The Central Region office of the National Disaster Management Organisation (NADMO) has declared a four unit kindergarten (KG) block of the Jacob Wilson Sey Basic School in Cape Coast a “death trap.”
This was after it had carried out a joint assessment with a technical team from the Cape Coast Metropolitan Assembly last year. It consequently directed authorities and pupils to vacate the building constructed some 70 years ago and had not seen any major renovation works because it was not conducive to accommodate pupils and staff for sound teaching and learning.
The walls and floor of the classrooms have developed cracks while parts of the roof had been ripped off with other parts of the concrete ceiling occasionally falling off.The situation has compelled authorities to vacate the block and currently combined classes one and two, three and four and five and six of the Primary School to accommodate the KG in the same building.

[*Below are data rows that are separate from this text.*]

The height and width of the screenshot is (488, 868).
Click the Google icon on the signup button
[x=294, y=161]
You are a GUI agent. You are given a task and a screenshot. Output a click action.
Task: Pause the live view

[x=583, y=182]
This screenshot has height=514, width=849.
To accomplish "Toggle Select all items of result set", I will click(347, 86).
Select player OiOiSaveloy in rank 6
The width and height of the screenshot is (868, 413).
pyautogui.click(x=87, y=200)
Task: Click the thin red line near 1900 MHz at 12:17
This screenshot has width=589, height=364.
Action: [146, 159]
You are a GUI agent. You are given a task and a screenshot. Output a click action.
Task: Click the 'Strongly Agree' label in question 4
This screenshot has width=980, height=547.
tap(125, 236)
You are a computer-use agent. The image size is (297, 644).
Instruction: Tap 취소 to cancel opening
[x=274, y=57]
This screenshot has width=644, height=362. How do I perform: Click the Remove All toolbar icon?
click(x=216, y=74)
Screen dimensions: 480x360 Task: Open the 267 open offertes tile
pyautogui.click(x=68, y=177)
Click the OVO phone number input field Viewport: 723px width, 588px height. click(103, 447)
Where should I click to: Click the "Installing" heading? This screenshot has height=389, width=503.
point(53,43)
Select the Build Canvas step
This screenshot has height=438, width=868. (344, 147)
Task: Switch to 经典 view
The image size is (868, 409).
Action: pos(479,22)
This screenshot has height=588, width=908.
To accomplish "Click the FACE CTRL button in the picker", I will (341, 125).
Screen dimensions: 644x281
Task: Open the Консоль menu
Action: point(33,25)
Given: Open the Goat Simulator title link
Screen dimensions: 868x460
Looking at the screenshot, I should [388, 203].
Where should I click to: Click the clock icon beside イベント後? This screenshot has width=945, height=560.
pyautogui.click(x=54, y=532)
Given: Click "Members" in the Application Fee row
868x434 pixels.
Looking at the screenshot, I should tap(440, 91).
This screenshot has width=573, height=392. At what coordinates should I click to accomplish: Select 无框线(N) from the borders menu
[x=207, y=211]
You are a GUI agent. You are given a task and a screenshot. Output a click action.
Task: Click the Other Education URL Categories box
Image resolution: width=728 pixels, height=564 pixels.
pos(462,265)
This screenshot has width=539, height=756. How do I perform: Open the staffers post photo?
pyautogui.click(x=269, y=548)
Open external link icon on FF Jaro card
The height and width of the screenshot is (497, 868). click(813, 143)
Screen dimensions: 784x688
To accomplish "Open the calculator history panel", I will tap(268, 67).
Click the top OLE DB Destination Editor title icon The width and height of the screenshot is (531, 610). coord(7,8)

Speaking to the Ghana News Agency (GNA) in an interview, Mr Saeed B. Daud, Headmaster of the school, said the situation was having an adverse effect on teaching and learning. According to him, several appeals to relevant authorities, including the Cape Coast Metropolitan Assembly and the Ghana Education Service (GES), to intervene, had not received favourable responses.
The Headmaster has therefore appealed to government, corporate institutions, old students and other stakeholders to assist the school with a new KG block because renovating the old one would be costly. The school, which is situated at Bakaano close to the sea, also faced the challenge of residents dumping refuse and openly defecating on the premises.
GNA team visited the school on Tuesday morning and saw KG pupils, numbering more than 80 occupying primary 1, 2 and 3 classrooms respectively. Primary one and two pupils shared one classroom, while three and four pupils were learning in one classroom. Primary five and six pupils, numbering more than 70 also shared one classroom whilst their teachers taught in turns.
The GNA checks also revealed that the school lacked a well-resourced library and an ICT laboratory. The staff common room was not big enough to accommodate all the teachers, forcing some of them to use the corridors.